[EXERCISE BRIEF] Find every line in the entries that holds the string "will" and report it.

[GIVEN DATA]
------------------------------------------------------------------------

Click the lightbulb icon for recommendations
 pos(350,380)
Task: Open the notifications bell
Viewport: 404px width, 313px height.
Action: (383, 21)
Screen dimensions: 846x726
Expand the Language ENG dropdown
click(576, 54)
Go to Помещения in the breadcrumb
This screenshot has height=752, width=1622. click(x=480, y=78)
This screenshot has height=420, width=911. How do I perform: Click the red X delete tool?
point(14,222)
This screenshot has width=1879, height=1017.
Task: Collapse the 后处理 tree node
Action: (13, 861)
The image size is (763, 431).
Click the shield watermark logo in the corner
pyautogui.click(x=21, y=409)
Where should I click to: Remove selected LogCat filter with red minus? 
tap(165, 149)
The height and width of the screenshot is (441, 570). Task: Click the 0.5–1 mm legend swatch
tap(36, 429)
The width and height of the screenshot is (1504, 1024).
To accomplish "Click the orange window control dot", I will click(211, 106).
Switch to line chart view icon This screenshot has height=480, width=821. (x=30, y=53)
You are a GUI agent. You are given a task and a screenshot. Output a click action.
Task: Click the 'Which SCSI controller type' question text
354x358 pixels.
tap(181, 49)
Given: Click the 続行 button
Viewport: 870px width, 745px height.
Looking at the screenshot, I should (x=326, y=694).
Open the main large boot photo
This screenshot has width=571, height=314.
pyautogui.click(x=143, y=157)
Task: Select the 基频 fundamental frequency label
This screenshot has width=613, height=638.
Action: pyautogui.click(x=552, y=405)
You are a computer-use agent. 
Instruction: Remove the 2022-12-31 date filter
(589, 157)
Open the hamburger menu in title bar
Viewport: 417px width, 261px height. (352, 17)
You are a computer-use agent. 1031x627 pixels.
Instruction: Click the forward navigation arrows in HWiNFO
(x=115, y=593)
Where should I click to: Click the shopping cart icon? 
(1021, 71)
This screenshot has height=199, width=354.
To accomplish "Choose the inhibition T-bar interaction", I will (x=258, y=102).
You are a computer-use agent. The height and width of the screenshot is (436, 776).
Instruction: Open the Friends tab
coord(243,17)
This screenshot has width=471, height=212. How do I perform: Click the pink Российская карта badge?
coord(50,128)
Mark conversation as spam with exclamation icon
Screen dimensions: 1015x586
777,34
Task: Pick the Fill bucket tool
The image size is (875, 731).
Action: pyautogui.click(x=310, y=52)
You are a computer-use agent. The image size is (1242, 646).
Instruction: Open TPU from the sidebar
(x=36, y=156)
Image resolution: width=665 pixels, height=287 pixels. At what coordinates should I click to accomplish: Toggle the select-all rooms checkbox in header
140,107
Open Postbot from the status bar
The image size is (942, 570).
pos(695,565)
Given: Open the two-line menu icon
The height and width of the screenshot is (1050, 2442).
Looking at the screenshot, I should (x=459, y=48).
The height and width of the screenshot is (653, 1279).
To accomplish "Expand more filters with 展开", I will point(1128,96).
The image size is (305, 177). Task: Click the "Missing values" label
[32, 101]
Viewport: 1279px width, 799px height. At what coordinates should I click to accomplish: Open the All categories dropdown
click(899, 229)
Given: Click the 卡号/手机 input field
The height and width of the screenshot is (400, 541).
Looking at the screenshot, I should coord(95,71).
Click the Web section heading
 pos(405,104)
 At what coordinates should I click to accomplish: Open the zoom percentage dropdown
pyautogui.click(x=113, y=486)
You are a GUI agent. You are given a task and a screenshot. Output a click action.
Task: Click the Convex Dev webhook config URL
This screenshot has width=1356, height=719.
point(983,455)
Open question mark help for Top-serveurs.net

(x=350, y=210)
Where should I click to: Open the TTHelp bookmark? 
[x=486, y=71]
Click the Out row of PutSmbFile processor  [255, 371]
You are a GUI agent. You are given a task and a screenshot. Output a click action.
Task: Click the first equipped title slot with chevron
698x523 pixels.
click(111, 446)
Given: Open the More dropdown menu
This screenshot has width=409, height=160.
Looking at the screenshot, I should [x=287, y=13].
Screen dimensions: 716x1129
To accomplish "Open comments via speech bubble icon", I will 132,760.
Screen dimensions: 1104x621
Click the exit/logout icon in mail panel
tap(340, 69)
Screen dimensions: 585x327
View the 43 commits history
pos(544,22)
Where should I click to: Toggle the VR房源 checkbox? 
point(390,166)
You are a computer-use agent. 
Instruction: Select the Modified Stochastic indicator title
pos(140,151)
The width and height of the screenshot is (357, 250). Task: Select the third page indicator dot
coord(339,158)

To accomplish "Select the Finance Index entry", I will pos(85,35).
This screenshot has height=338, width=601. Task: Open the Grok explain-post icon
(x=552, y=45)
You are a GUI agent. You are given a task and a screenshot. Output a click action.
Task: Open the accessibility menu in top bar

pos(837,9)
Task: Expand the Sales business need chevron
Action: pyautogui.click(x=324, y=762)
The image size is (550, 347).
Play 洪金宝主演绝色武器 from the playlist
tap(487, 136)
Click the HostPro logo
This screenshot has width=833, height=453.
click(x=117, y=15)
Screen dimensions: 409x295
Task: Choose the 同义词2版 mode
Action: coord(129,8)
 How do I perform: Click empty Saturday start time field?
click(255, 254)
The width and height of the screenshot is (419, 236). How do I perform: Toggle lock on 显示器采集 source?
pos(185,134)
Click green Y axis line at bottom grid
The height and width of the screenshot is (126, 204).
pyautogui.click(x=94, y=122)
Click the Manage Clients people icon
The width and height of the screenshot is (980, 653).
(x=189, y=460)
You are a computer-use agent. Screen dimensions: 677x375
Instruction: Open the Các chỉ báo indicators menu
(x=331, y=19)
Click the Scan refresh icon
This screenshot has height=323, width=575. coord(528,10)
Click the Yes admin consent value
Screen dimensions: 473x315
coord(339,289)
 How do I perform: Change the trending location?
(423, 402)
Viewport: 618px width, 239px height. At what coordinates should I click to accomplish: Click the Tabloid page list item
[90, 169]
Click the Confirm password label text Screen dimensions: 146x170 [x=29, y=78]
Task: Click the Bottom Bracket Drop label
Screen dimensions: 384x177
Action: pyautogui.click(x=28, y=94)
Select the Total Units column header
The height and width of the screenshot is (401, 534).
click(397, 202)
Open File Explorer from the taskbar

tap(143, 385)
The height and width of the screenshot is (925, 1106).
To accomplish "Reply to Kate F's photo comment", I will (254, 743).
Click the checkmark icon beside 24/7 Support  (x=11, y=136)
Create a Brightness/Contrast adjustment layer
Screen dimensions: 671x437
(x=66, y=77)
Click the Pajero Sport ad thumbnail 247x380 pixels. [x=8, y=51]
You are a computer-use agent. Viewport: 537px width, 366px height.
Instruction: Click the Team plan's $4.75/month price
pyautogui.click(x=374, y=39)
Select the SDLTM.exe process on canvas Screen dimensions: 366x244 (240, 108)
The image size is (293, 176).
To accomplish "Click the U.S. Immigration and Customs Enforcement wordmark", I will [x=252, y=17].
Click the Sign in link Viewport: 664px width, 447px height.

------------------------------------------------------------------------

[ANSWER FOR THIS EXERCISE]
To accomplish "Click the orange window control dot", I will click(211, 106).
To accomplish "Choose the inhibition T-bar interaction", I will (x=258, y=102).
To accomplish "Expand more filters with 展开", I will point(1128,96).
To accomplish "Open comments via speech bubble icon", I will 132,760.
To accomplish "Select the Finance Index entry", I will pos(85,35).
To accomplish "Reply to Kate F's photo comment", I will (254, 743).
To accomplish "Click the U.S. Immigration and Customs Enforcement wordmark", I will [x=252, y=17].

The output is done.